Abnormally dense blood vessel growth in the mouth appears to be associated with familial adenomatous polyposis (FAP), an autosomal dominant disease that causes hundreds of colorectal adenomas in teenagers and progresses to colorectal cancer if colectomy is not performed.
FAP is normally diagnosed with costly DNA tests and colonoscopies, and sometimes goes unnoticed until cancer develops. In 2003, Italian researchers reported that a similar genetic condition—hereditary nonpolyposis colorectal cancer (HNPCC)—was linked to a greater complexity of blood vessels in the oral mucosa. Acting on this information, a team at Johns Hopkins School of Medicine in Baltimore, Maryland, and The Catholic University of America in Washington, DC, developed a device that allowed a direct and relatively automated measurement of this vascular density.

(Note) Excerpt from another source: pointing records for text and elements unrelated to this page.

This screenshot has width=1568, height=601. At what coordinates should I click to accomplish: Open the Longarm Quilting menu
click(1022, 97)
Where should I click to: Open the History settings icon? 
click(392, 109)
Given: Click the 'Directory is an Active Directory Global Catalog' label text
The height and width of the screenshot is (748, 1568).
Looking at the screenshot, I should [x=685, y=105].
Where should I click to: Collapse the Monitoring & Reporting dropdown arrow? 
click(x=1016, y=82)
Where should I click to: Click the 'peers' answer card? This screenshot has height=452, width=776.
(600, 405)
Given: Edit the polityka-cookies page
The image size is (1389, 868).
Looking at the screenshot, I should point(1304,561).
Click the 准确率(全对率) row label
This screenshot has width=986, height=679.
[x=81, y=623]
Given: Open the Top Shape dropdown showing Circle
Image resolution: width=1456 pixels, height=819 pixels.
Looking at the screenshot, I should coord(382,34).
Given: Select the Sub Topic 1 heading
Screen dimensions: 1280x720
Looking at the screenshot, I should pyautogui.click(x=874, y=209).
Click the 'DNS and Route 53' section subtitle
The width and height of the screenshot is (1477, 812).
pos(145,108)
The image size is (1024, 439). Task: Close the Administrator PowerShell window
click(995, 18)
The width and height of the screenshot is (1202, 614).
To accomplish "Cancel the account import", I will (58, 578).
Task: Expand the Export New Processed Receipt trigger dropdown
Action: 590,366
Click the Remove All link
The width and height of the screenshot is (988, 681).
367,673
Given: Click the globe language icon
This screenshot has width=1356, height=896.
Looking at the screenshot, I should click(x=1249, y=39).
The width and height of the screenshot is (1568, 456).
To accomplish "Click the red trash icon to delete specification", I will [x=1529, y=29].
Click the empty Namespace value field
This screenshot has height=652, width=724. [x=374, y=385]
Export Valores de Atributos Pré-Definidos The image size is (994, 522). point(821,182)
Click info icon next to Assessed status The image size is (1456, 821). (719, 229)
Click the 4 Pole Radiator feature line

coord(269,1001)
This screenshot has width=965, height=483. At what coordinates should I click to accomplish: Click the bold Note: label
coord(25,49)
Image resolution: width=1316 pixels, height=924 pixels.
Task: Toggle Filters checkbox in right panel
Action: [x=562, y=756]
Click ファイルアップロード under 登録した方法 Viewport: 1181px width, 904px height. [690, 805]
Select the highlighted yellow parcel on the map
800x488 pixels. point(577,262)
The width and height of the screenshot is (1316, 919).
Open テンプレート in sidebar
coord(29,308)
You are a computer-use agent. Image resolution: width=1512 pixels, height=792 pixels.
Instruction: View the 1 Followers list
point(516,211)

Measures of oral mucosal vascular density (OMVD)—the density of visible blood vessels in the lower lip—were significantly higher in 33 FAP patients than in 50 healthy controls, according to investigator Francis Giardiello, MD, director of the Johns Hopkins Hereditary Colorectal Cancer Program, part of the Johns Hopkins Kimmel Cancer Center in Baltimore, Maryland. “About 90% of controls were below that threshold, so in principle, we could use that threshold for screening purposes,” observed Giardiello in a statement describing his group’s findings, which were published in Familial Cancer (2011;10:309-313).
An additional five patients with multiple adenomas but no detectable mutation for FAP or HNPCC on genetic tests underwent the OMVD test, ultimately scoring above the high-risk threshold. “The results suggest that this high-OMVD condition may be an alternative marker for colon cancer risk, even when we can’t find a gene mutation,” Giardiello explained.